Construction along the busiest and most-traveled section of Russ Avenue in Waynesville, N.C., will soon get under way.
The work is slated to begin in January for phase two of the Russ Avenue project, which will extend the street from the Starbucks intersection, past the Ingles and Publix grocery stores, to the old Kmart plaza on the other side of the bypass interchange.
Waynesville is located in western North Carolina's Haywood County, southwest of Asheville.
For years, the town's residents knew the roadwork was coming. And while the Russ Avenue traffic congestion will be better once it is finished, everyone in the town needs to be prepared for some pain over the next 18 months, according to The Mountaineer, Haywood County's weekly news source.
"We are very conscious of the traffic out there and want to keep it as smooth as we can," said Scott Cook, who serves as the North Carolina Department of Transportation's (NCDOT) assistant resident engineer for the project.
The upcoming construction effort will be similar to the first phase of work along the less-traveled section of Russ Avenue, which The Mountaineer noted on Dec. 10 has been a driver training course of sorts ahead of the more congested phase two section. By now, nearly all motorists are adept at navigating the maze of orange construction barrels that denote the ever-shifting lane configurations, the newspaper said.
"It will be a lot of what they've already experienced on the section from Main Street to Howell Mill," Cook said.
The biggest problem will be a bottleneck resulting from fewer lanes. Instead of two lanes in each direction, at times there will only be one lane in a given direction.
An exact start date for the next round of construction has not been announced, but the Waynesville-based newspaper said phase two is likely to start after the first of the year and conclude by the fall of 2027.
NCDOT has awarded a $42.8 million construction contract to Buchanan and Sons Inc. of Whittier, N.C., to extend and expand Russ Avenue. The construction price tag does not include right-of-way property acquisition or engineering and design.
Waynesville Will Need to Brace for Roadway's Improvement
Although plans call for the new Russ Avenue to be built wider, it will still only have a pair of through-travel lanes in each direction, just as it currently does.
However, by removing the street's middle turn lane, traffic is likely to flow better. Drivers will need to make U-turns at intersections and double back to reach businesses on the other side. There also will be extra right-turn lanes added at some intersections to keep the through-travel lanes free of braking vehicles, which cause chain-reaction slowdowns.
The first order of business will be moving utilities out of the wider road footprint, Cook said. Water and sewer lines, fiber and phone lines and electrical lines will all have to be dug up and moved back as well.

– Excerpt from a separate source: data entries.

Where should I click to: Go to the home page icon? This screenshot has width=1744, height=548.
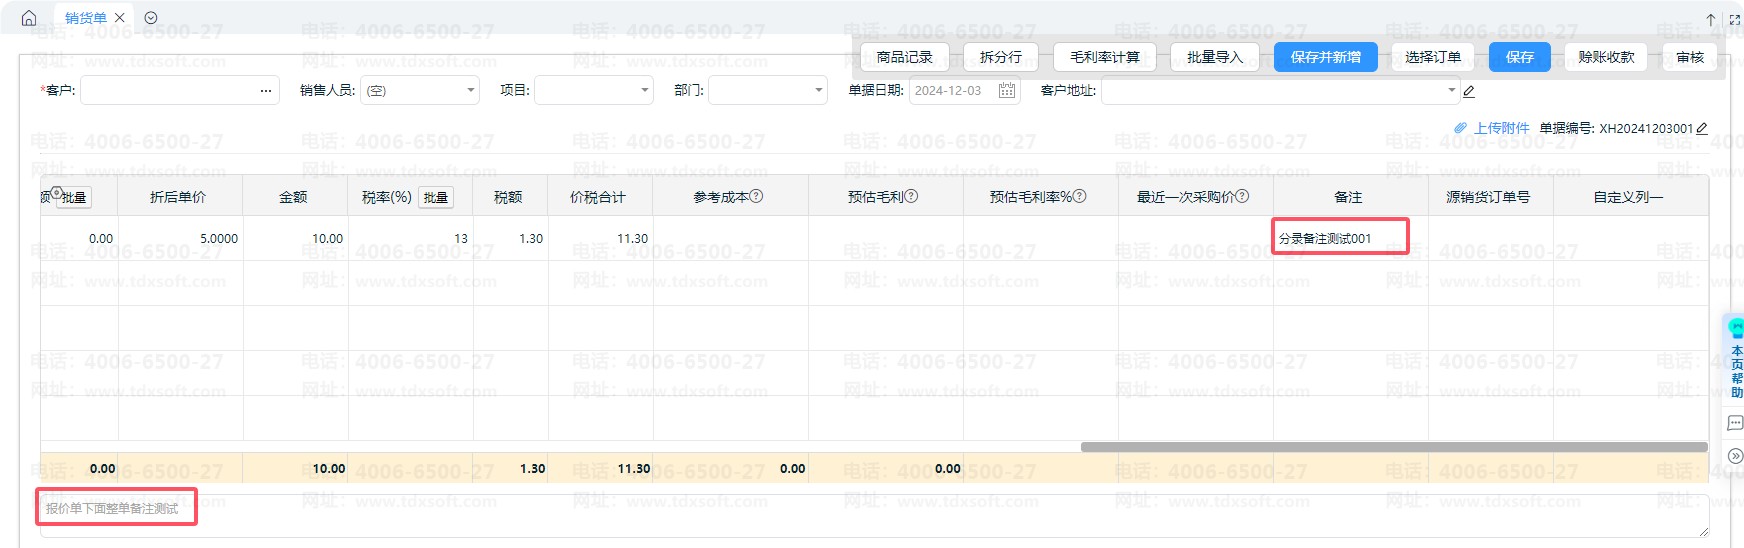tap(28, 18)
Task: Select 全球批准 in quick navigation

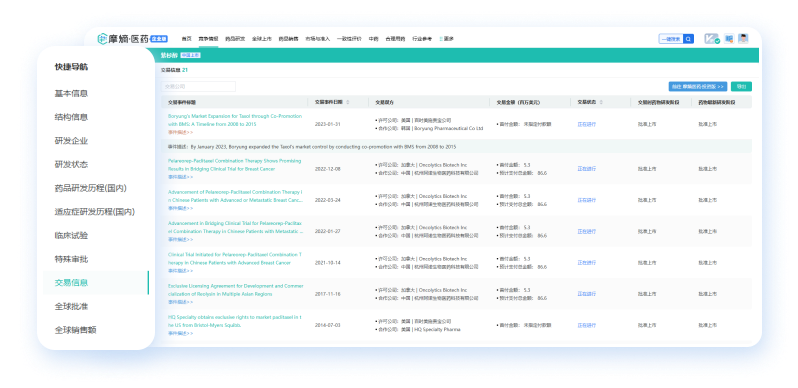Action: [x=71, y=306]
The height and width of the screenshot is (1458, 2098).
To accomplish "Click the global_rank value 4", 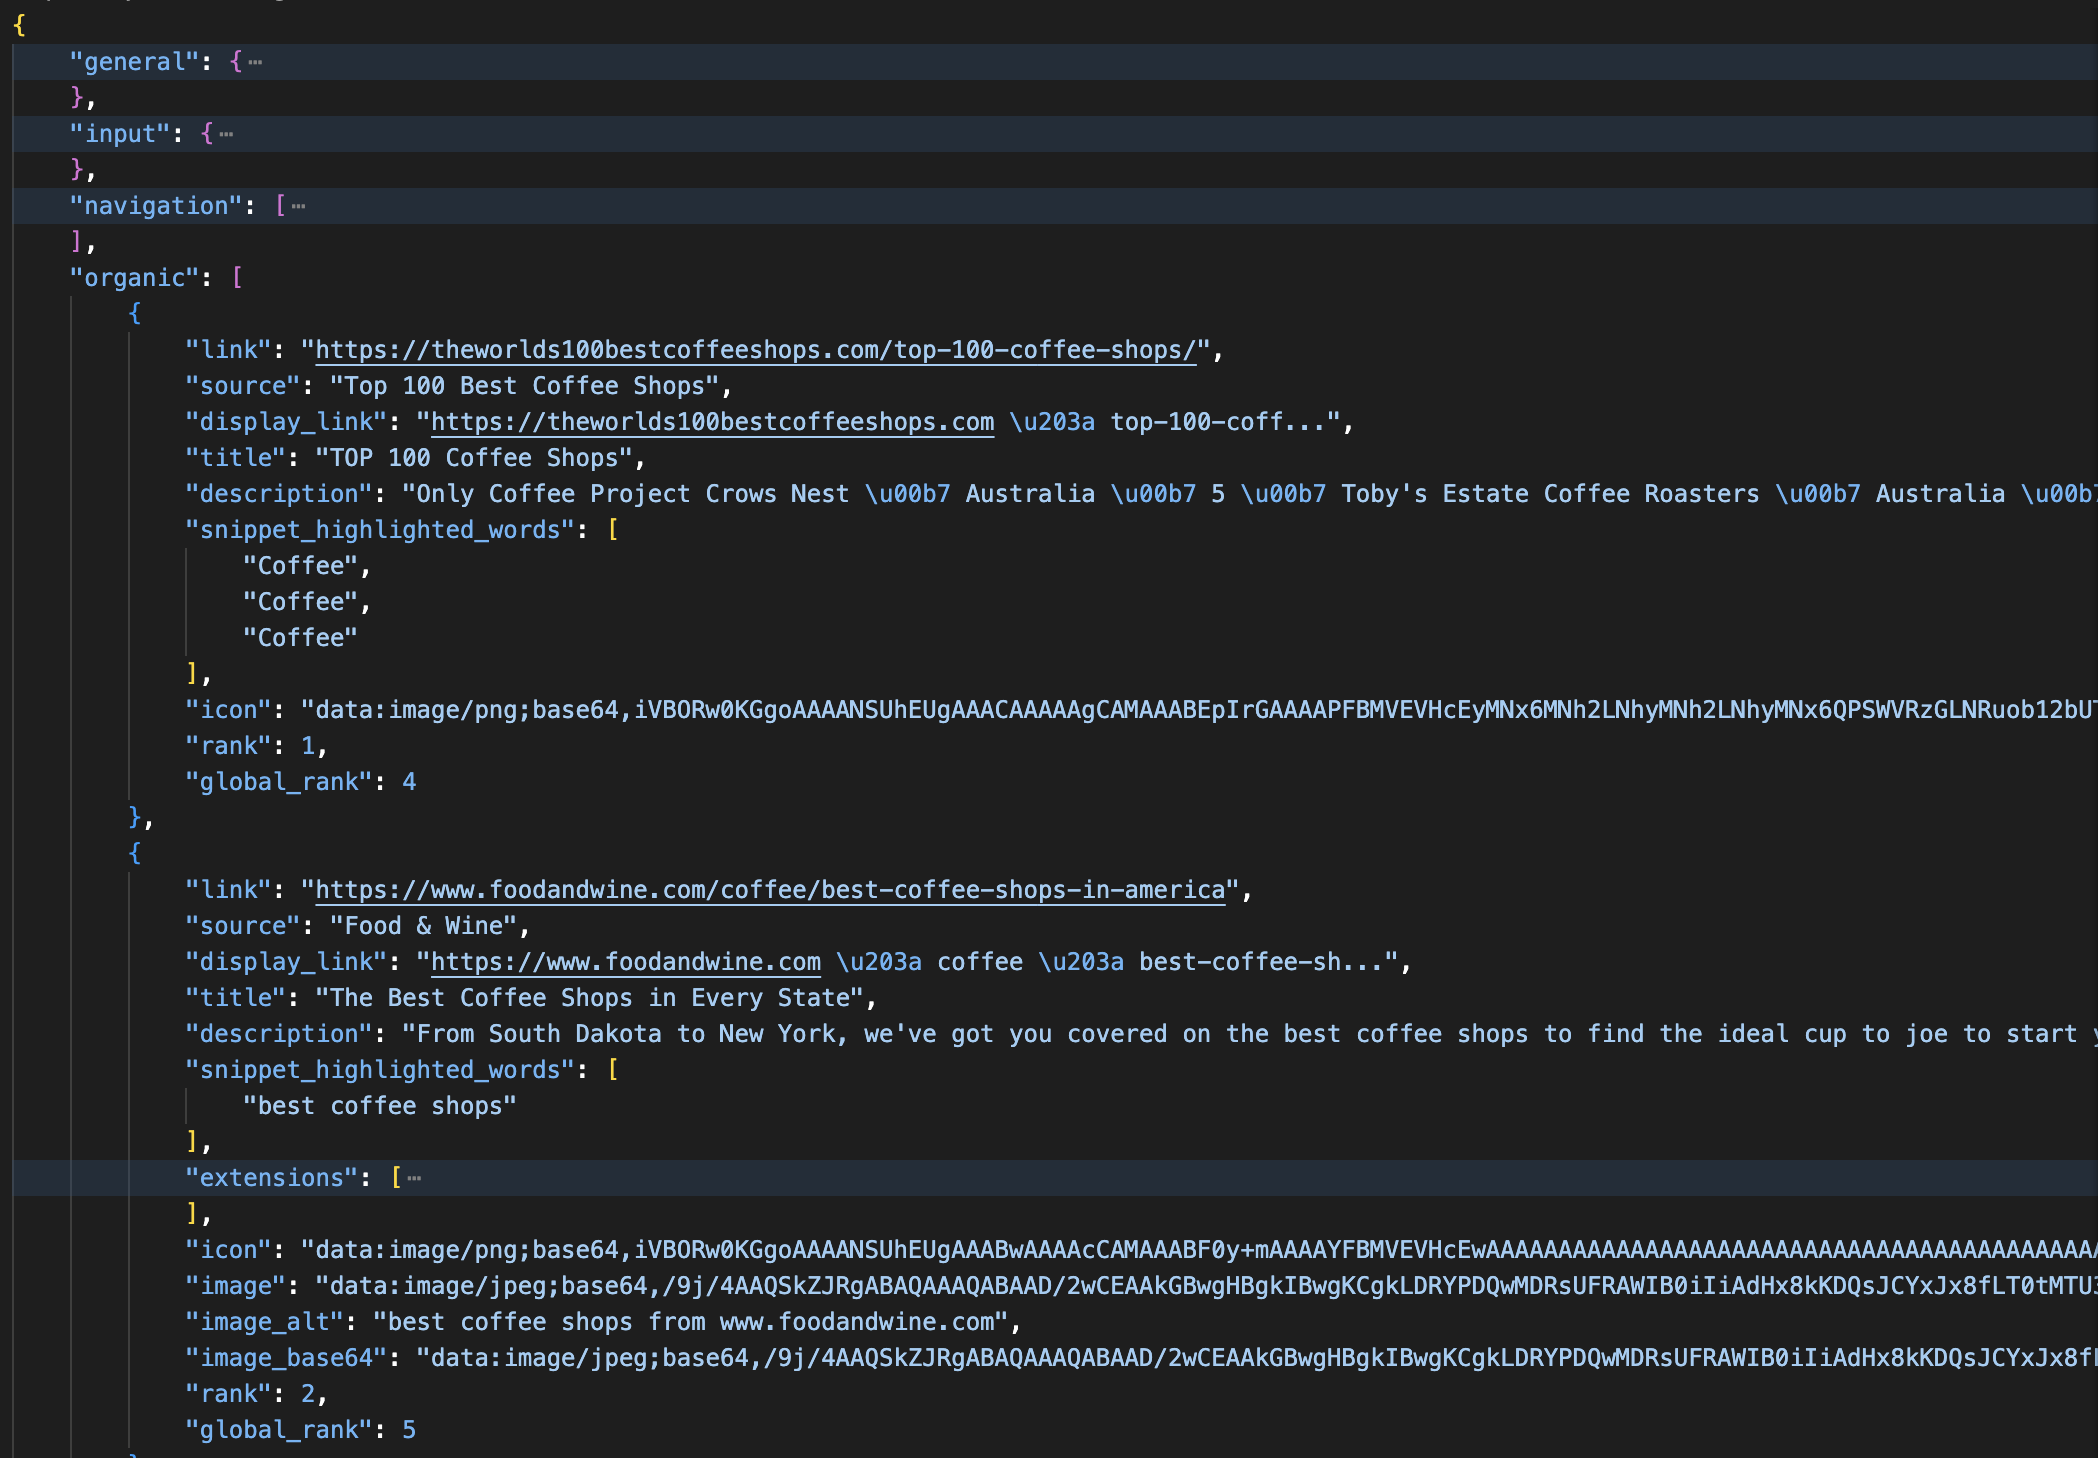I will [410, 781].
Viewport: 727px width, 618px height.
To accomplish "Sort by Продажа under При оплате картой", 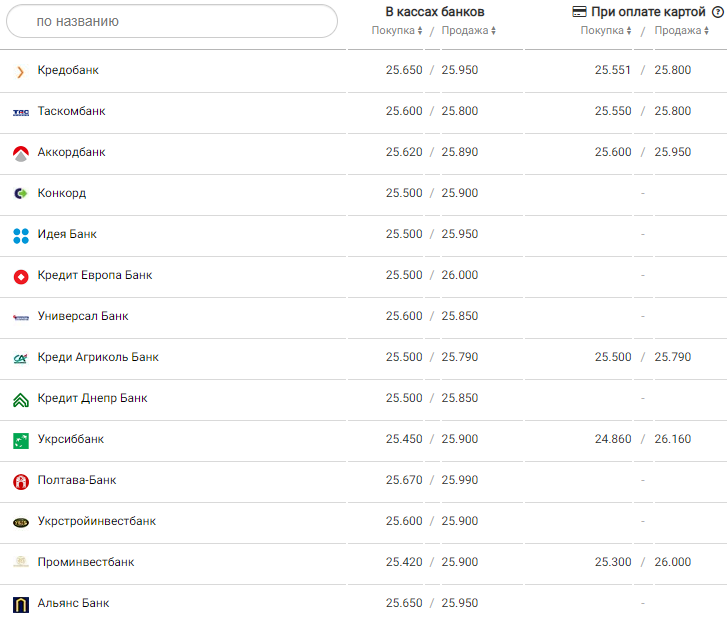I will 680,31.
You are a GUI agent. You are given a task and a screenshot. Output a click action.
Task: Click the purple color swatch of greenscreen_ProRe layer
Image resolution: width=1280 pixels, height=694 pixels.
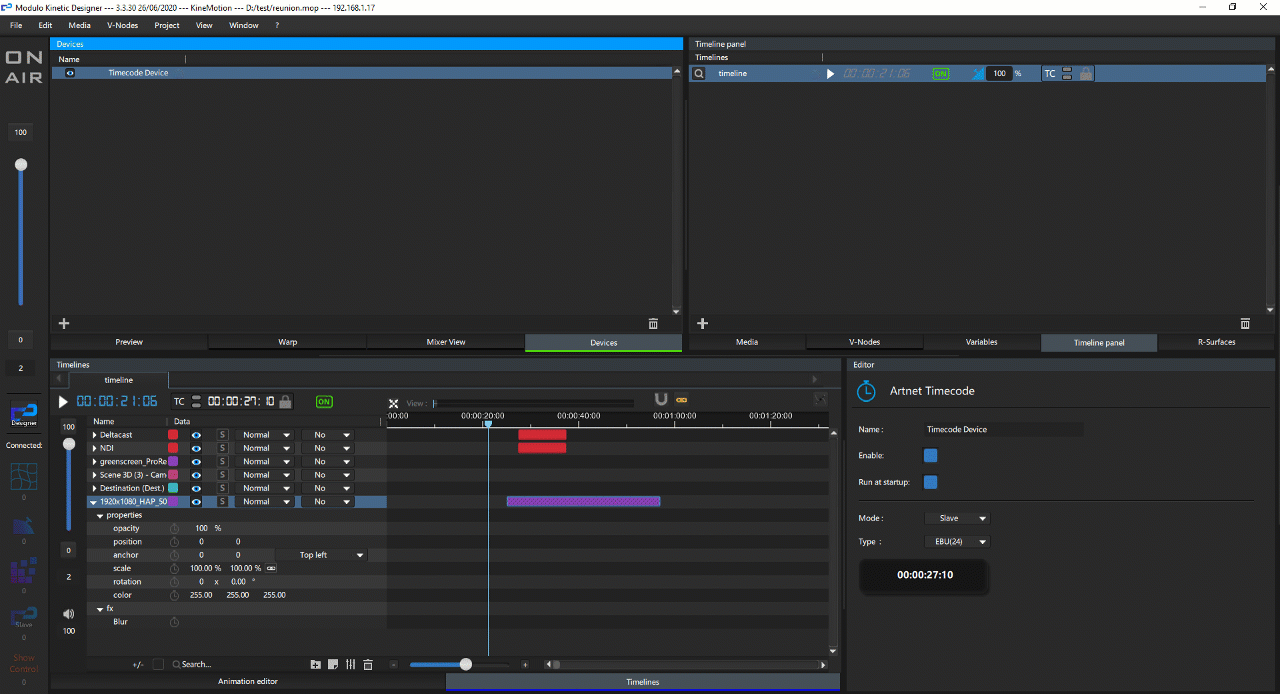[x=173, y=461]
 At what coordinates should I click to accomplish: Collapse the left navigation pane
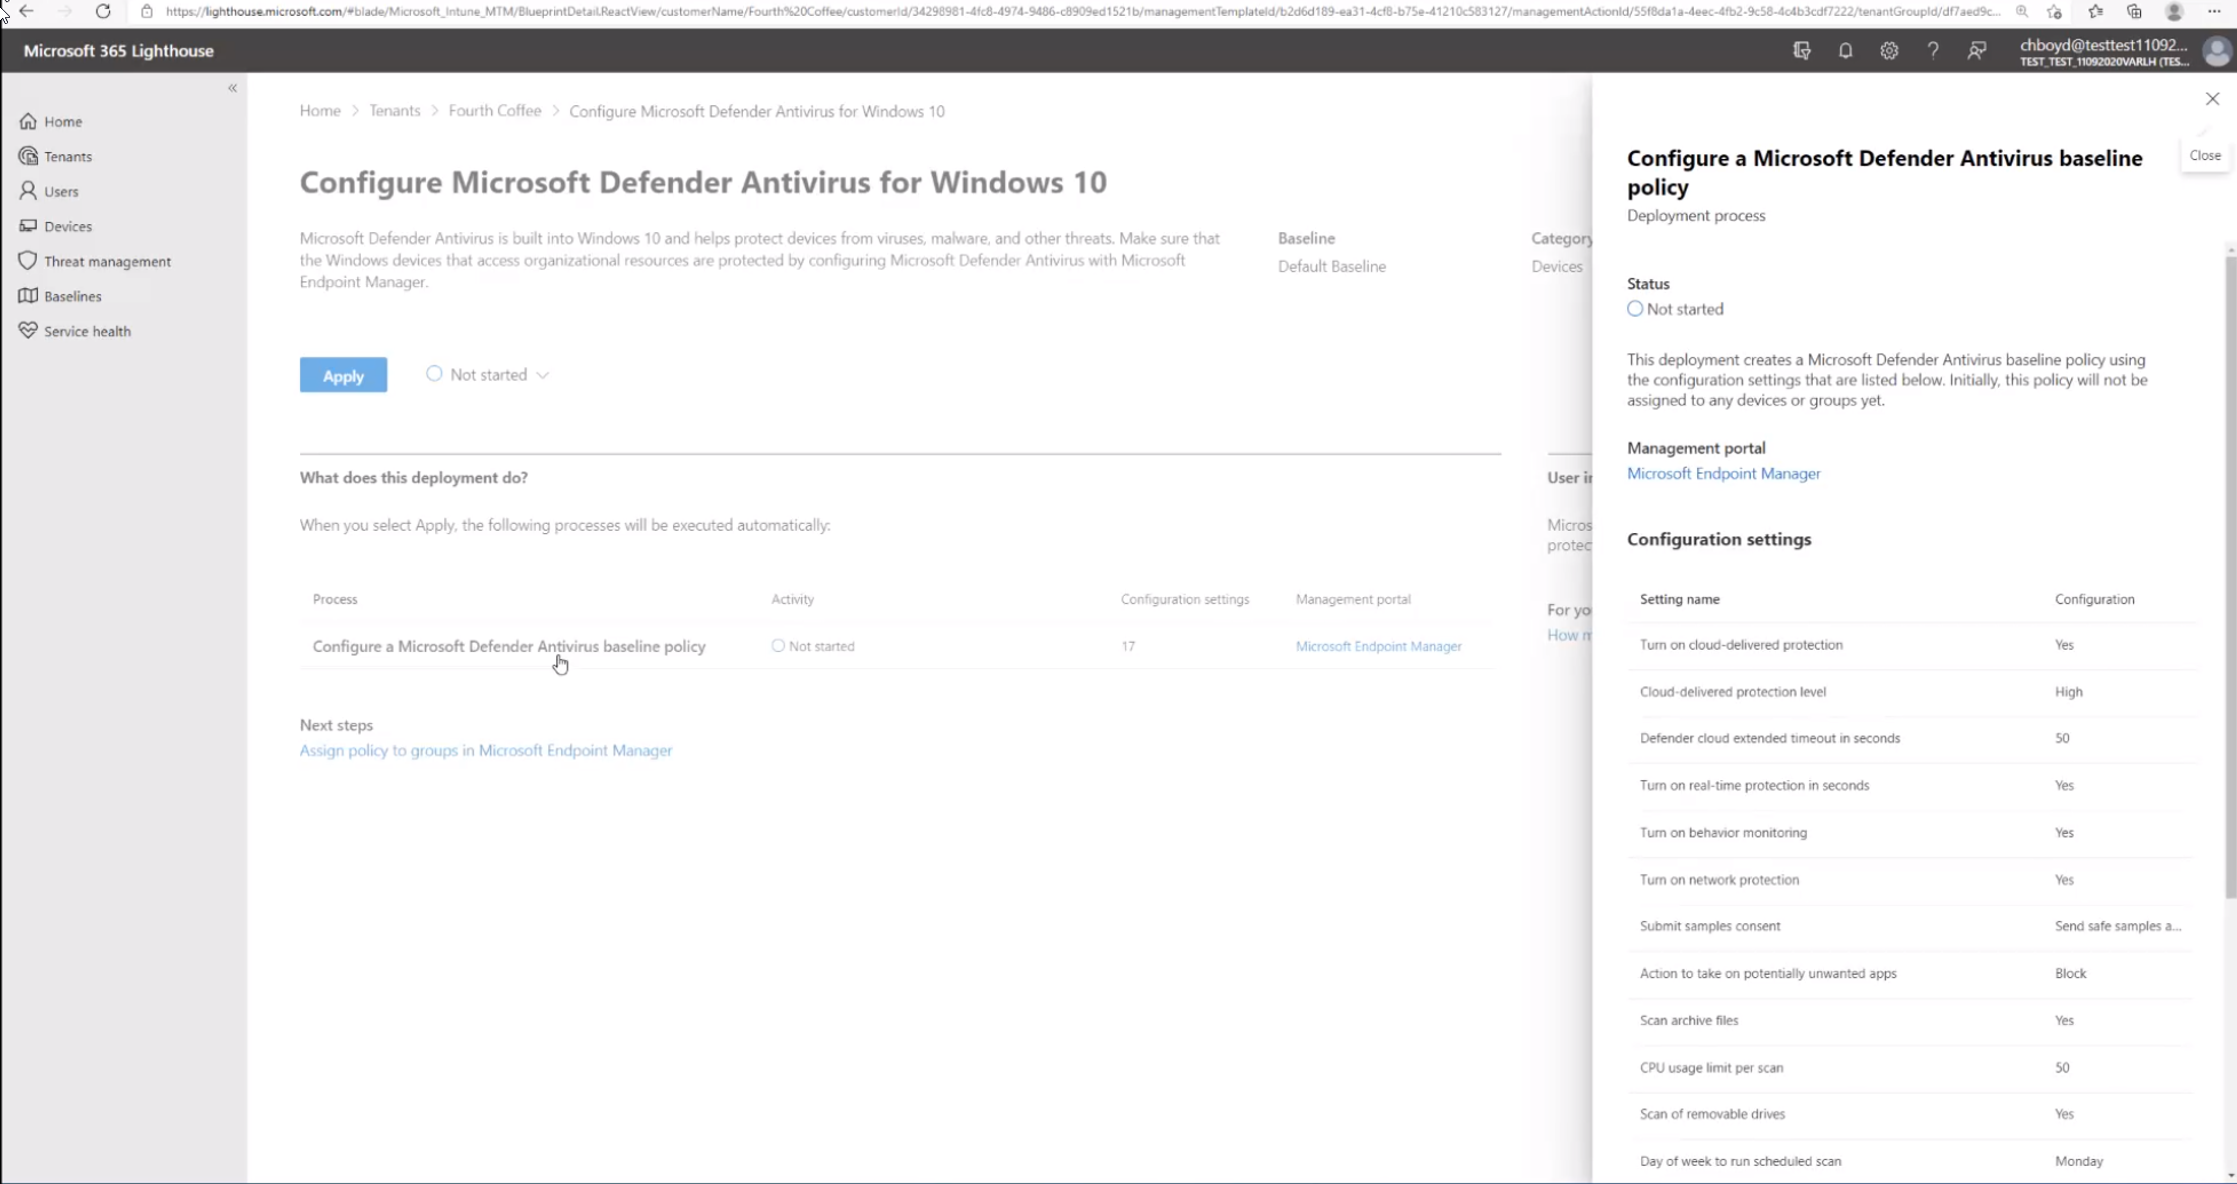tap(232, 88)
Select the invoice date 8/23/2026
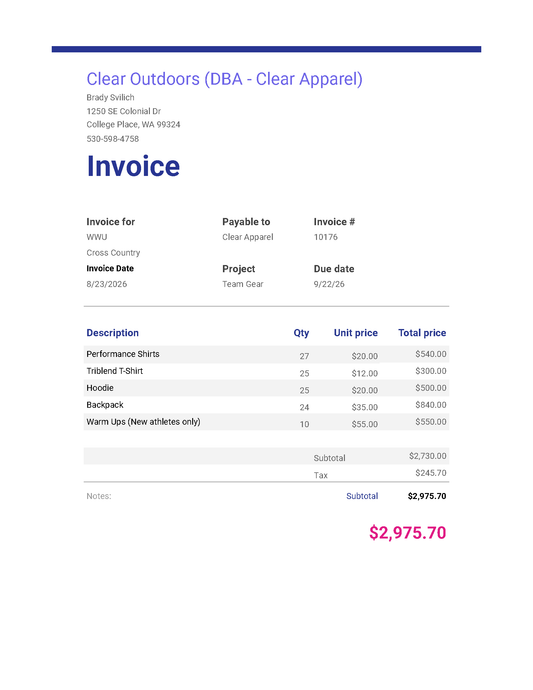The image size is (533, 690). (x=107, y=284)
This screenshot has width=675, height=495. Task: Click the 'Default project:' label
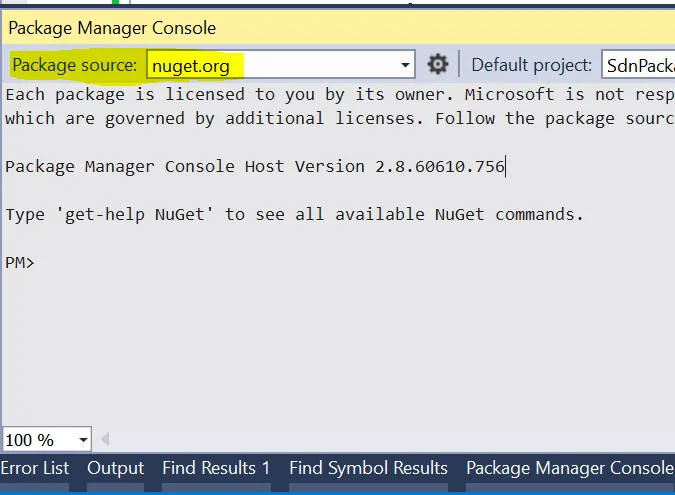click(531, 66)
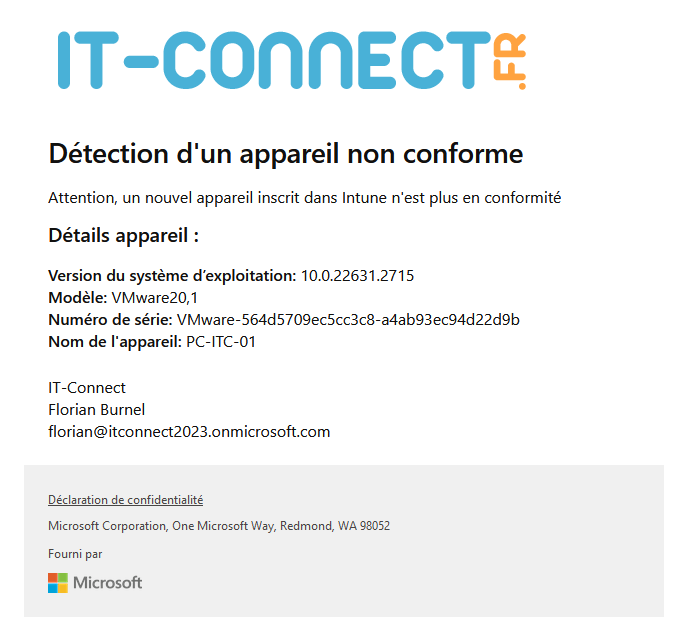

"Some utilities will have to bore under Russ Avenue to get to the other side," he said.
The utility work will not be a soft launch when it comes to traffic impacts, according to The Mountaineer. Instead, lanes will be reduced soon after the start of construction to allow for utility work along the road's shoulders.
The lane work also will be carried out on one side of the road before switching to the other. Traffic will be shifted away from the side where work is being performed, which will ultimately result in fewer lanes. At times, there will only be one traffic lane in a given direction.
Which side will be done first, or exactly when the lane reductions are coming is not yet known.
"We are too early [in the process] to make that conclusion at this point," Cook said.
He added that no businesses will be blocked by the Russ Avenue construction. Wherever crews are working, orange barrels will create an access chute across the work zone into the entranceway of local businesses. Eventually, though, workers will need to cross those driveway thresholds to finish the project.
"In those situations, we would do half the driveway at a time," Cook said.
Complications could arise if there is just a single driveway entrance to a business along Russ Avenue as drivers entering and exiting an establishment would have to share one access lane.
If need be, "we could schedule to do that work at night when the business is closed," said the NCDOT engineer.
The Mountaineer noted, though, that things could get a bit dicey with the middle turning lane. It will periodically be claimed as a through-travel lane to help move the sheer volume of vehicles along Russ Avenue.
"Our goal is to maintain that access as much as we can, but there will be times when that middle turn lane is not accessible," Cook said, meaning that drivers wanting to turn left into a business from the other side of the road could hold up the vehicles behind them if they sit and wait for an opening in traffic.
However, he also said that it is possible there could be small sections of middle turn lanes here and there along the Russ Avenue corridor — that will certainly be the case at stoplights.
Meanwhile, contractors also will be wrapping up phase one work along the lower section of Russ Avenue, which has been under construction for the past 18 months.
The Mountaineer reported, though, that a missing link remains in a bridge being built within the first phase of the project. One side of the structure is not yet finished, and until then, traffic lanes are reduced to shift vehicles to one side.
Therefore, the possibility exists that phase two could commence before phase oene is entirely finished.